Task input ▸
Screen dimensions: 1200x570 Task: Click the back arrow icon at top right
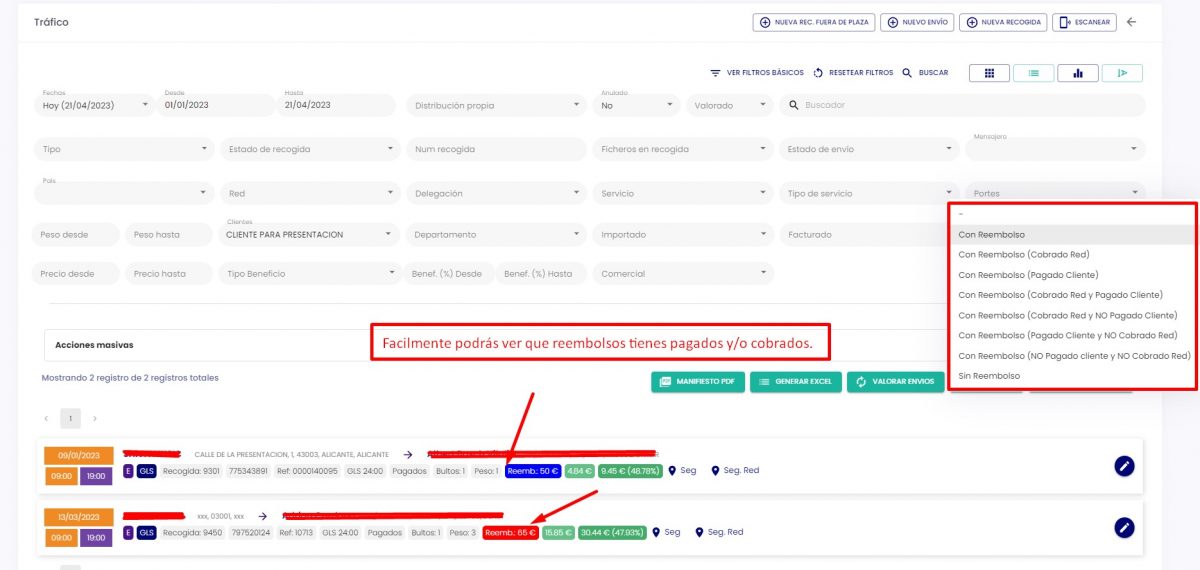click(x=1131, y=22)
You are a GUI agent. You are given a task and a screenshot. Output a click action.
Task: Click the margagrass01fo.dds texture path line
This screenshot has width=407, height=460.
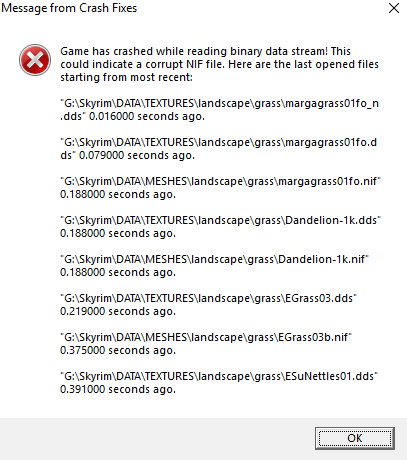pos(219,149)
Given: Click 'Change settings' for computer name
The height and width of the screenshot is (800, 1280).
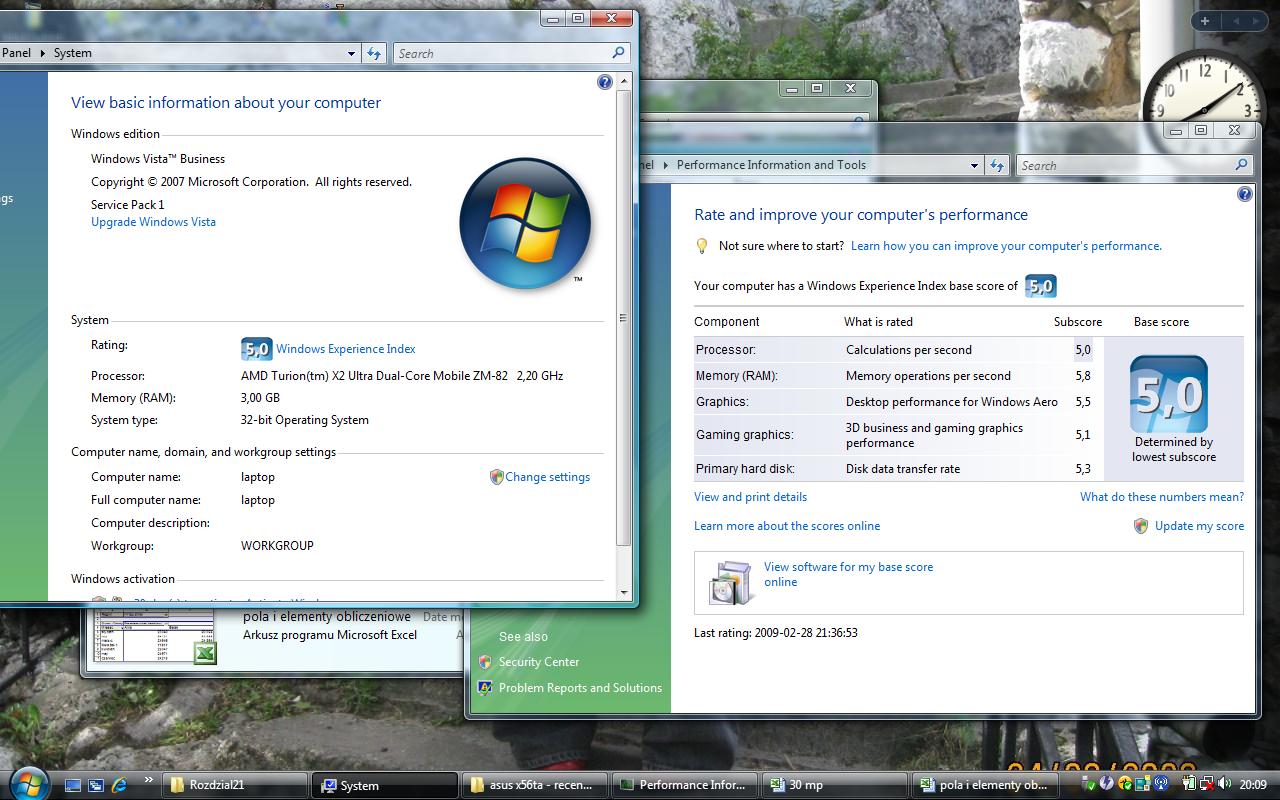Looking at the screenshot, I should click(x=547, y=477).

Work to be completed ▸
Transcribe all the data word for word; the images stay out.

Answer to the exercise ▸
Screen dimensions: 1200x570 Task: Click the back arrow icon at top right
click(x=1131, y=22)
You are a GUI agent. You are given a task and a screenshot. Output a click action.
Task: Click the margagrass01fo.dds texture path line
This screenshot has width=407, height=460.
pos(219,149)
Given: Click 'Change settings' for computer name
The height and width of the screenshot is (800, 1280).
Looking at the screenshot, I should click(x=547, y=477).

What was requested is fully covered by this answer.